Officials said a delay in a deal until early next year would not have much impact on euro zone fiscal policy in 2024 because draft budgets for next year have been constructed on existing Commission recommendations.
However it would leave less time for negotiations on the final shape of the rules with the European Parliament which will dissolve in April before elections in June.
“We are extremely close to a deal. There are differences and a few red lines, but with good will this could be done in some hours of serious negotiation,” a third euro zone official close to the talks said.
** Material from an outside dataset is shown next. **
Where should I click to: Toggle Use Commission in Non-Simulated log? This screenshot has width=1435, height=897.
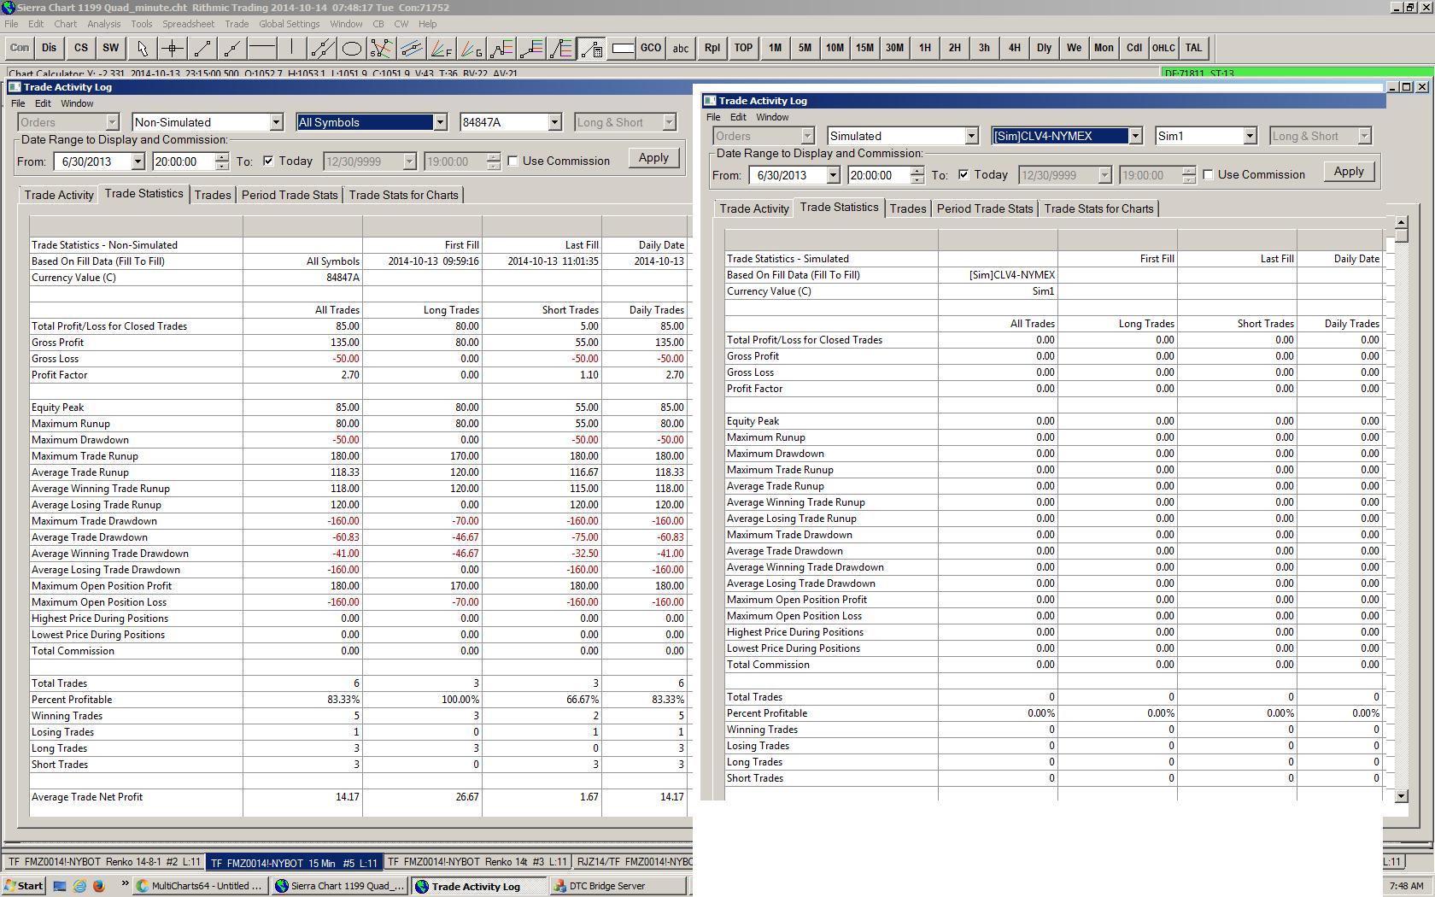[513, 161]
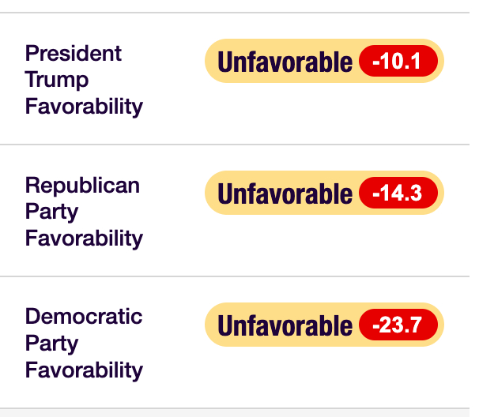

The rules, called the Stability and Growth Pact, limit budget deficits to 3% of GDP and debt to 60%, with disciplinary steps for those not cutting any excess fast enough. Many European governments far exceed the limits now.
The European Commission initially proposed that any decline in debt over four years should be acceptable. Germany insists on minimum annual amounts, called benchmarks, that would be the same for all, asking for a 1% per year minimum debt reduction.
Berlin also wants the new rules to say governments must aim for budget deficits well below 3%, creating a buffer to cover unexpected events. This would further limit the room for fiscal manoeuvre for national governments.
EU ministers also are haggling over the balance of power between them and the European Commission and how to effectively enforce the rules, But the main clash is over the numbers — how quickly the deficit and debt must be cut.